Collected data entries:
▬▬▬▬▬▬

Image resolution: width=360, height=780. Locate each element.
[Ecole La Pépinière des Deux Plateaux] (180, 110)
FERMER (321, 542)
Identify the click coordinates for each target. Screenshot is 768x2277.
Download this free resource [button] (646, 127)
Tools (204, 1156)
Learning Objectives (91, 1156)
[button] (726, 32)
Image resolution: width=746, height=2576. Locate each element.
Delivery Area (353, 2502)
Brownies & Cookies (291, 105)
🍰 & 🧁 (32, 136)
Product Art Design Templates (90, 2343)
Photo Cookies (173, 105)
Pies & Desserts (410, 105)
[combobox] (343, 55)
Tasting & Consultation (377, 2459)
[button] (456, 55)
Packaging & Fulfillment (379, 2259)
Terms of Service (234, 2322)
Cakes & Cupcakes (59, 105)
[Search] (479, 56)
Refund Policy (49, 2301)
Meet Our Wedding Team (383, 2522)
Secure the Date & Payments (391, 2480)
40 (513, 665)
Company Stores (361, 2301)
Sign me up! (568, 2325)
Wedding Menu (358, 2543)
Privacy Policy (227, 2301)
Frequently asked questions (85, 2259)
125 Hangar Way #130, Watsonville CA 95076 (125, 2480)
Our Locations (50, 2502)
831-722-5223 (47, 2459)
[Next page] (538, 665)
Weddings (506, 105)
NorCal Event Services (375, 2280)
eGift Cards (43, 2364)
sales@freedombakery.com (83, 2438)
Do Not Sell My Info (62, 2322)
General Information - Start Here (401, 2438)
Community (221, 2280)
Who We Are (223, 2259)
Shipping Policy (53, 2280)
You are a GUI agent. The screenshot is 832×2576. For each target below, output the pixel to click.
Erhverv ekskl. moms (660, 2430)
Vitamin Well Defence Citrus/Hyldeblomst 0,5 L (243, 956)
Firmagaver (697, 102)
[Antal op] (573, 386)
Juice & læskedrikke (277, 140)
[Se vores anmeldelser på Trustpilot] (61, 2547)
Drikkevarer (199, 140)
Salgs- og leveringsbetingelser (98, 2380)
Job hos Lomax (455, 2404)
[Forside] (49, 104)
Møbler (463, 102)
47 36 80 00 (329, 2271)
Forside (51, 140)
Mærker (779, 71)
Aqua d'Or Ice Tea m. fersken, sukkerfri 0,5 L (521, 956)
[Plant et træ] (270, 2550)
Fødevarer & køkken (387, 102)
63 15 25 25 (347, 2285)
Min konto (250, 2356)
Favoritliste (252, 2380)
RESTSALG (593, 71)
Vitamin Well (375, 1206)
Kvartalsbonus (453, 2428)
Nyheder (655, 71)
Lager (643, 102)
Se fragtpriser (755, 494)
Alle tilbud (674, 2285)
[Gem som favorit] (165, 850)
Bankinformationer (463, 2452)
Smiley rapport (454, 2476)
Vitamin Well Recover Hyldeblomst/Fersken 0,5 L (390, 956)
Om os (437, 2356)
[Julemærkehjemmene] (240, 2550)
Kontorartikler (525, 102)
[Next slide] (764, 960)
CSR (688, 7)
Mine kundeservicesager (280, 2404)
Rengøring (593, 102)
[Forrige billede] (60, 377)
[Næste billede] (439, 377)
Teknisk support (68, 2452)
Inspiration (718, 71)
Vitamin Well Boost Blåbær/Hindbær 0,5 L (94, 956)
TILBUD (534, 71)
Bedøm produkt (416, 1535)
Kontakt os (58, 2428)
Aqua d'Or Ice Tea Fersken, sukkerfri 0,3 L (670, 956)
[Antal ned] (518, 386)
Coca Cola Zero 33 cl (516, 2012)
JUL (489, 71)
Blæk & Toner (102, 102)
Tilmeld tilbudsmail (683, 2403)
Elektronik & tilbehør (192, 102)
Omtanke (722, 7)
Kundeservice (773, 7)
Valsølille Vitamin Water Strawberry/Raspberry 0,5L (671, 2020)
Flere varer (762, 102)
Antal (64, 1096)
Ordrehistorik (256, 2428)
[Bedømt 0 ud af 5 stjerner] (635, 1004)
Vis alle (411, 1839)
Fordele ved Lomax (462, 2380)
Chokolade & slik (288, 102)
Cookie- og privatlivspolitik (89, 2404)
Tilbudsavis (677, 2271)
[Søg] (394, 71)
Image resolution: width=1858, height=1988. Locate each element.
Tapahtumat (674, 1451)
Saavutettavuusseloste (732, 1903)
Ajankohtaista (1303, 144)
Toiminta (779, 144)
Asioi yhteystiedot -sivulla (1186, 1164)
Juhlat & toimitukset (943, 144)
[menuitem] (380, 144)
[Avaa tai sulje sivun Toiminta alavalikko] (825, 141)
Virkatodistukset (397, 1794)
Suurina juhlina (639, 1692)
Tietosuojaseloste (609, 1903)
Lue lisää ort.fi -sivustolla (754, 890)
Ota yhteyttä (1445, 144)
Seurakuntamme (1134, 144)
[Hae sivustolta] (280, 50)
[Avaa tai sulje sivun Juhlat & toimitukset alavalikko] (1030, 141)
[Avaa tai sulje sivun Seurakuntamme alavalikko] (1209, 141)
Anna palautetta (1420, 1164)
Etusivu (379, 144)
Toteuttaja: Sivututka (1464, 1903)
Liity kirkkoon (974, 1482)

▬▬▬▬▬▬

### Task
Reproduce the entries exactly as they appear.

### The completed task
Image resolution: width=360, height=780. Locate each element.
[Ecole La Pépinière des Deux Plateaux] (180, 110)
FERMER (321, 542)
Identify the click coordinates for each target. Screenshot is 768x2277.
Download this free resource [button] (646, 127)
Tools (204, 1156)
Learning Objectives (91, 1156)
[button] (726, 32)
Image resolution: width=746, height=2576. Locate each element.
Delivery Area (353, 2502)
Brownies & Cookies (291, 105)
🍰 & 🧁 (32, 136)
Product Art Design Templates (90, 2343)
Photo Cookies (173, 105)
Pies & Desserts (410, 105)
[combobox] (343, 55)
Tasting & Consultation (377, 2459)
[button] (456, 55)
Packaging & Fulfillment (379, 2259)
Terms of Service (234, 2322)
Cakes & Cupcakes (59, 105)
[Search] (479, 56)
Refund Policy (49, 2301)
Meet Our Wedding Team (383, 2522)
Secure the Date & Payments (391, 2480)
40 (513, 665)
Company Stores (361, 2301)
Sign me up! (568, 2325)
Wedding Menu (358, 2543)
Privacy Policy (227, 2301)
Frequently asked questions (85, 2259)
125 Hangar Way #130, Watsonville CA 95076 (125, 2480)
Our Locations (50, 2502)
831-722-5223 (47, 2459)
[Next page] (538, 665)
Weddings (506, 105)
NorCal Event Services (375, 2280)
eGift Cards (43, 2364)
sales@freedombakery.com (83, 2438)
Do Not Sell My Info (62, 2322)
General Information - Start Here (401, 2438)
Community (221, 2280)
Who We Are (223, 2259)
Shipping Policy (53, 2280)
You are a GUI agent. The screenshot is 832×2576. For each target below, output the pixel to click.
Erhverv ekskl. moms (660, 2430)
Vitamin Well Defence Citrus/Hyldeblomst 0,5 L (243, 956)
Firmagaver (697, 102)
[Antal op] (573, 386)
Juice & læskedrikke (277, 140)
[Se vores anmeldelser på Trustpilot] (61, 2547)
Drikkevarer (199, 140)
Salgs- og leveringsbetingelser (98, 2380)
Job hos Lomax (455, 2404)
[Forside] (49, 104)
Møbler (463, 102)
47 36 80 00 (329, 2271)
Forside (51, 140)
Mærker (779, 71)
Aqua d'Or Ice Tea m. fersken, sukkerfri 0,5 L (521, 956)
[Plant et træ] (270, 2550)
Fødevarer & køkken (387, 102)
63 15 25 25 (347, 2285)
Min konto (250, 2356)
Favoritliste (252, 2380)
RESTSALG (593, 71)
Vitamin Well (375, 1206)
Kvartalsbonus (453, 2428)
Nyheder (655, 71)
Lager (643, 102)
Se fragtpriser (755, 494)
Alle tilbud (674, 2285)
[Gem som favorit] (165, 850)
Bankinformationer (463, 2452)
Smiley rapport (454, 2476)
Vitamin Well Recover Hyldeblomst/Fersken 0,5 L (390, 956)
Om os (437, 2356)
[Julemærkehjemmene] (240, 2550)
Kontorartikler (525, 102)
[Next slide] (764, 960)
CSR (688, 7)
Mine kundeservicesager (280, 2404)
Rengøring (593, 102)
[Forrige billede] (60, 377)
[Næste billede] (439, 377)
Teknisk support (68, 2452)
Inspiration (718, 71)
Vitamin Well Boost Blåbær/Hindbær 0,5 L (94, 956)
TILBUD (534, 71)
Bedøm produkt (416, 1535)
Kontakt os (58, 2428)
Aqua d'Or Ice Tea Fersken, sukkerfri 0,3 L (670, 956)
[Antal ned] (518, 386)
Coca Cola Zero 33 cl (516, 2012)
JUL (489, 71)
Blæk & Toner (102, 102)
Tilmeld tilbudsmail (683, 2403)
Elektronik & tilbehør (192, 102)
Omtanke (722, 7)
Kundeservice (773, 7)
Valsølille Vitamin Water Strawberry/Raspberry 0,5L (671, 2020)
Flere varer (762, 102)
Antal (64, 1096)
Ordrehistorik (256, 2428)
[Bedømt 0 ud af 5 stjerner] (635, 1004)
Vis alle (411, 1839)
Fordele ved Lomax (462, 2380)
Chokolade & slik (288, 102)
Cookie- og privatlivspolitik (89, 2404)
Tilbudsavis (677, 2271)
[Søg] (394, 71)
Image resolution: width=1858, height=1988. Locate each element.
Tapahtumat (674, 1451)
Saavutettavuusseloste (732, 1903)
Ajankohtaista (1303, 144)
Toiminta (779, 144)
Asioi yhteystiedot -sivulla (1186, 1164)
Juhlat & toimitukset (943, 144)
[menuitem] (380, 144)
[Avaa tai sulje sivun Toiminta alavalikko] (825, 141)
Virkatodistukset (397, 1794)
Suurina juhlina (639, 1692)
Tietosuojaseloste (609, 1903)
Lue lisää ort.fi -sivustolla (754, 890)
Ota yhteyttä (1445, 144)
Seurakuntamme (1134, 144)
[Hae sivustolta] (280, 50)
[Avaa tai sulje sivun Juhlat & toimitukset alavalikko] (1030, 141)
[Avaa tai sulje sivun Seurakuntamme alavalikko] (1209, 141)
Anna palautetta (1420, 1164)
Etusivu (379, 144)
Toteuttaja: Sivututka (1464, 1903)
Liity kirkkoon (974, 1482)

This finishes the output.